About Us
Our family is excited to share this app with you. It’s helped us, and we hope it helps you as well. But I want to be honest. This thing didn’t start because of brilliant research and the desire to build a new technological tool. Not even close.
It started with a messy room, an annoyed dad, and three cardboard boxes.
After Christmas one year, our 10-year-old's room was a disaster. Toys she'd outgrown, gifts she didn't need, clothes that hadn’t fit in a year. I asked her to sort through it and figure it out. Ok, more like grumpily demanded. You can guess how well that went.
So I got an idea. I handed her three boxes and said: this one's for things you want to Keep, this one's for things you want to Sell, and this one's for things you want to Give to others. Just put them in the boxes and we’ll go from there.
An hour later, she'd sorted everything and even more impressively, she did it on her own. She was proud of it. Happy she found a system that worked. And glad she didn’t have to get hassled by dad anymore.
This wasn’t a genius moment. It was just a way to get something done in an easy, more fun way.
That’s when I decided to try and digitize the process, for our families and others. As I worked through it, other fun features came to mind. Things like naming a price for that garage sale, sharing locations of local donation centers, and actually picking the room the thing belongs.

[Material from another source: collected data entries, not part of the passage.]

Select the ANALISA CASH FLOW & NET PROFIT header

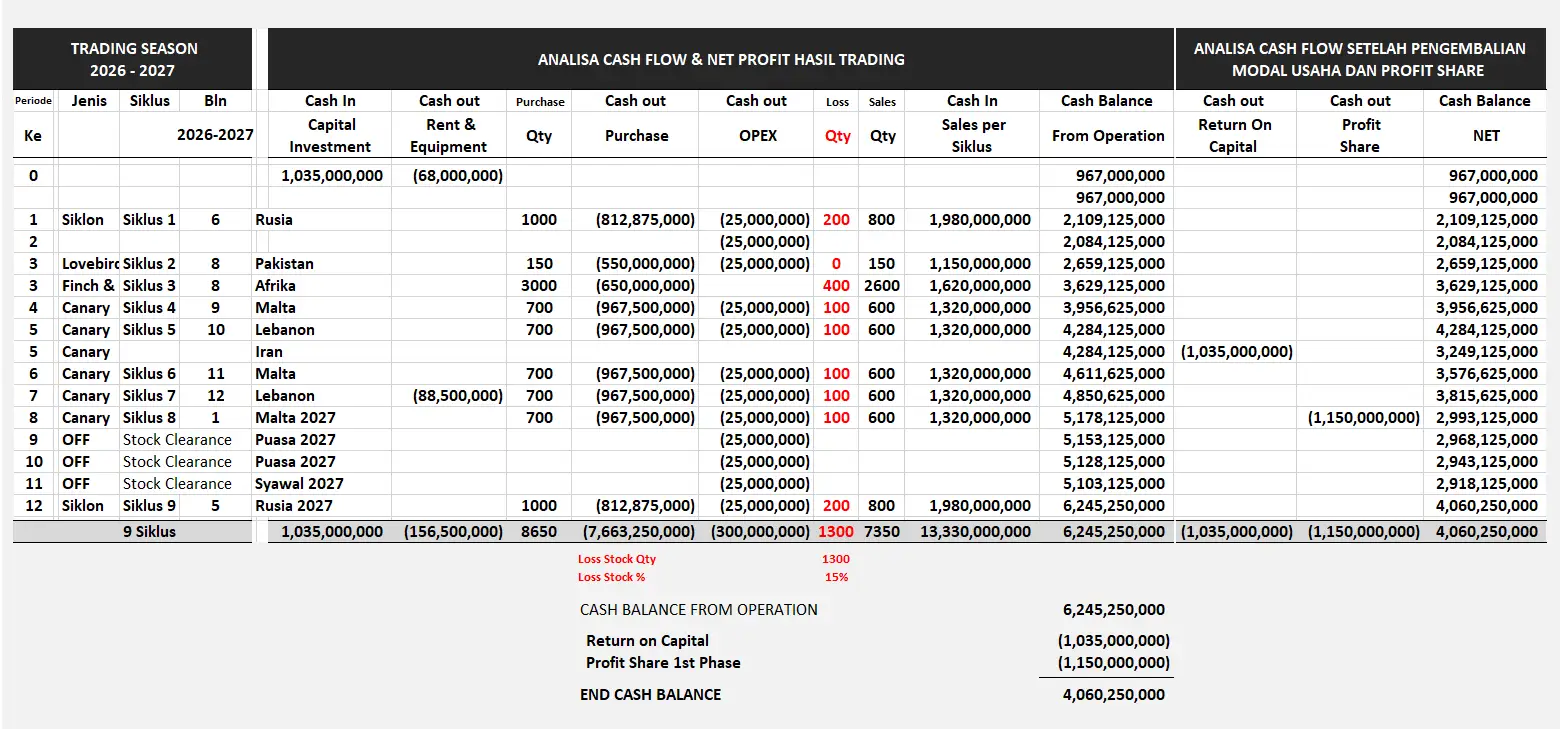[721, 59]

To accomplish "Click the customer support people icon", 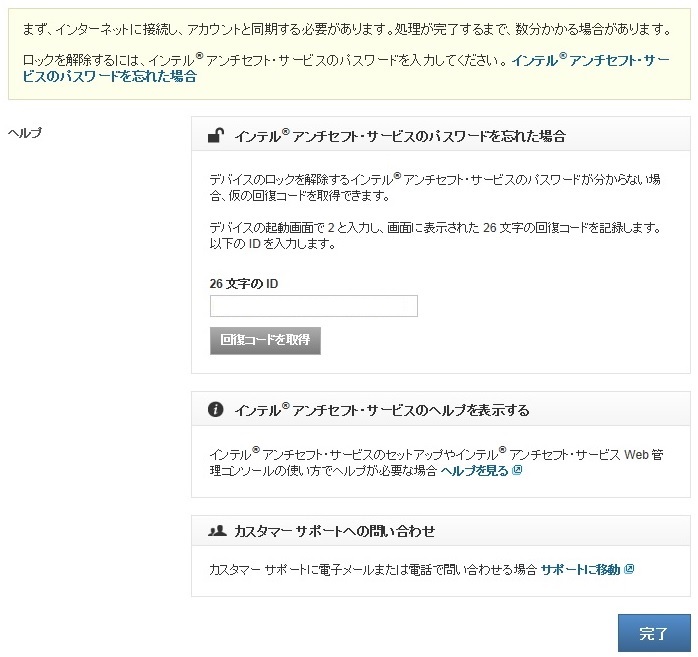I will [x=217, y=530].
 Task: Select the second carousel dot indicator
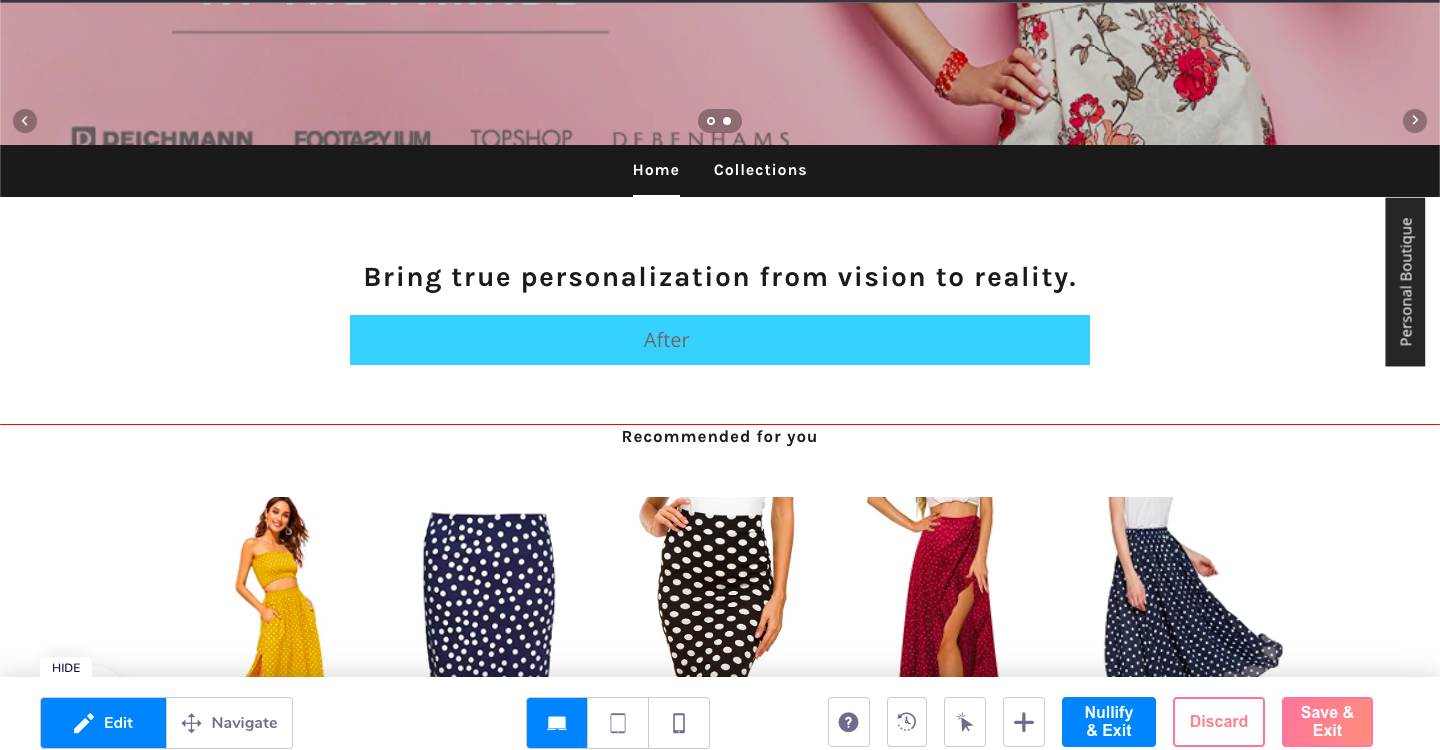[x=727, y=121]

And then once I had all this data, I realized that parents could find a lot of value. There was now an inventory of all the kids’ stuff. The family ‘Kidventory’ (you can see what I did there). Parents could get a better view of what they had, and where it belonged. How much of a difference they’d made from donating used items. Helping kids realize just how much stuff they had. There was real value in that information at their fingertips.
So I built it. It's simple on purpose. No complicated features, no pushy ads, no trying to be everything.
Snap it. Sort it. Done.
Why We Built It This Way
Kids make the decisions. It's their stuff. They choose.
Parents get visibility. See what they want to sell, what they're donating, where things are going. If you disagree where something went, then that’s a conversation to have as a family.
No AI hype. Helper Mode suggests item details, but it's optional and we don't call it "AI" with kids. It's just helpful. The technology is there to help, not to run things.
Privacy first. No ads, no tracking, no selling data. This is a family app.